▸ **Extract provided**
((
At the same time, the distance between two oxygen atoms, which belongs to different octahedra is 15% smaller, $d_{O-O}$ = 1.99 Å. This short O–O distance is responsible for the formation of the bonding state and reduction of the oxygen valency [12]. Figure 1 can be used to visualize the positions of these two atoms. In this picture, this short distance can be viewed as one with the H1 legend. The inserted hydrogen increases the distances between all such type of pairs of oxygens (see rightmost column of the Table 1). For example, at the smallest calculated concentration of hydrogen, FeO₂H_0.25, the sole H is located at the center (H1) and the corresponding distance is $d_{O-H-O}$ = 2.19 Å, while the other distances (can be regarded as light grey) are $d_{O-O}$ = 2.05 Å. Therefore, the hydrogen insertion rotates the octahedra in such a way that increases the inter-octahedra space.
))
▸ **Source information**
((
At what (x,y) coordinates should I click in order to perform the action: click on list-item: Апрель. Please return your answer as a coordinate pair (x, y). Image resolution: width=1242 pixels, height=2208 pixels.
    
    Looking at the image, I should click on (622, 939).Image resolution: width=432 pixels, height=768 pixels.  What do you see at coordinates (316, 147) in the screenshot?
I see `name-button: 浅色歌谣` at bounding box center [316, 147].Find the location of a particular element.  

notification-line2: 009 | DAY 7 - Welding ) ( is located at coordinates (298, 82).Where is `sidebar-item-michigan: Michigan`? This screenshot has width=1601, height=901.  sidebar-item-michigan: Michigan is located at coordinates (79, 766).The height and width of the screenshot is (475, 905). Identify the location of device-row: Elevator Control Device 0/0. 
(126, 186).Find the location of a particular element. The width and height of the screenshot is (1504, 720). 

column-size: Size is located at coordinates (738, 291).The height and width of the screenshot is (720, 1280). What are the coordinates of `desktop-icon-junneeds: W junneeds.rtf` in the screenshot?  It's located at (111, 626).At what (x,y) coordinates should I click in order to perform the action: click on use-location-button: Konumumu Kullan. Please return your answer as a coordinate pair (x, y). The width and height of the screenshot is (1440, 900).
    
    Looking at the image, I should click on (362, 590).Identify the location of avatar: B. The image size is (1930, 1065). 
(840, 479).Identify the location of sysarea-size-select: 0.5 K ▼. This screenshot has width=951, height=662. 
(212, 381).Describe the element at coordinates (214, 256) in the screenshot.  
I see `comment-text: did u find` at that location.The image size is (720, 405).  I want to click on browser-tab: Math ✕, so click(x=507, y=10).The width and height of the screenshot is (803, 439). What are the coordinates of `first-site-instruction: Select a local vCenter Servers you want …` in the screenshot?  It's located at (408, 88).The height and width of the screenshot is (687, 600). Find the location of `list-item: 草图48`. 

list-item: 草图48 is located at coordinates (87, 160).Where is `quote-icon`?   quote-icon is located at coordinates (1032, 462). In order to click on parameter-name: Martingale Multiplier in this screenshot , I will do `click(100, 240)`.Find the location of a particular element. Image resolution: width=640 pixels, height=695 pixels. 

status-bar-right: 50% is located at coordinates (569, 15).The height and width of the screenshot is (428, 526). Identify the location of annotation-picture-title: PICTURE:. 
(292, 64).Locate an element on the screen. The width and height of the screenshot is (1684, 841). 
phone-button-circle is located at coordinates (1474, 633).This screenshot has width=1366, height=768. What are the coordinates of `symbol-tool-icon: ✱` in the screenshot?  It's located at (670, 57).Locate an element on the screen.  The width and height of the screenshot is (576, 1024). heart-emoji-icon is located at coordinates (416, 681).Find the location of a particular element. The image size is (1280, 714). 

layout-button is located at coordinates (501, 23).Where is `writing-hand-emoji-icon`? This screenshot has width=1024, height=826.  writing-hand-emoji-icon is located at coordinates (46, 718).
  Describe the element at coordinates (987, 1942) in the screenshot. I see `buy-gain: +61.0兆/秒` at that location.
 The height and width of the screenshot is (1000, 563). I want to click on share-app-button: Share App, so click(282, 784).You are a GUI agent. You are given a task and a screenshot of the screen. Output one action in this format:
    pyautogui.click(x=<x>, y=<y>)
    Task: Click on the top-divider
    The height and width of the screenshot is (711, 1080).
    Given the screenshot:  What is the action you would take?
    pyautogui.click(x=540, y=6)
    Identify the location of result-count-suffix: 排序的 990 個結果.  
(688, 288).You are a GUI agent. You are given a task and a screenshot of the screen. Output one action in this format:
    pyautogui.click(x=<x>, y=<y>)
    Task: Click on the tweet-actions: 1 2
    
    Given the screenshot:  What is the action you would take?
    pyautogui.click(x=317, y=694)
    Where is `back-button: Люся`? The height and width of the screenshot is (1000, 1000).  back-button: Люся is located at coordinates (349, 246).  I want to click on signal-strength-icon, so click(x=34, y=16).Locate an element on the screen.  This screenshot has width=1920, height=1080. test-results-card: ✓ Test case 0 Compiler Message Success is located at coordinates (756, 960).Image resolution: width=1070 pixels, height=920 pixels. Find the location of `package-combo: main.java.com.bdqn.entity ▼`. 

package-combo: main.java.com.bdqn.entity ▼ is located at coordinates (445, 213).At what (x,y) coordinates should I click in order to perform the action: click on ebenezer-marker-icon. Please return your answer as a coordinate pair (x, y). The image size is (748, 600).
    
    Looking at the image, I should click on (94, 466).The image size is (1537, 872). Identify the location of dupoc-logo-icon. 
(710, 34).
))
▸ **Directions**
1 - Transcribe the FeO₂ passage from "At the same" up to and including "the inter-octahedra space.".
2 - Render this sentence from the FeO₂ passage in French: "Therefore, the hydrogen insertion rotates the octahedra in such a way that increases the inter-octahedra space."
The entries were taken from a separate source and are unrelated to the FeO₂ passage.

▸ **List of solutions**
1 -
At the same time, the distance between two oxygen atoms, which belongs to different octahedra is 15% smaller, $d_{O-O}$ = 1.99 Å. This short O–O distance is responsible for the formation of the bonding state and reduction of the oxygen valency [12]. Figure 1 can be used to visualize the positions of these two atoms. In this picture, this short distance can be viewed as one with the H1 legend. The inserted hydrogen increases the distances between all such type of pairs of oxygens (see rightmost column of the Table 1). For example, at the smallest calculated concentration of hydrogen, FeO₂H_0.25, the sole H is located at the center (H1) and the corresponding distance is $d_{O-H-O}$ = 2.19 Å, while the other distances (can be regarded as light grey) are $d_{O-O}$ = 2.05 Å. Therefore, the hydrogen insertion rotates the octahedra in such a way that increases the inter-octahedra space.

2 - Par conséquent, l'insertion d'hydrogène fait tourner les octaèdres de manière à augmenter l'espace entre les octaèdres.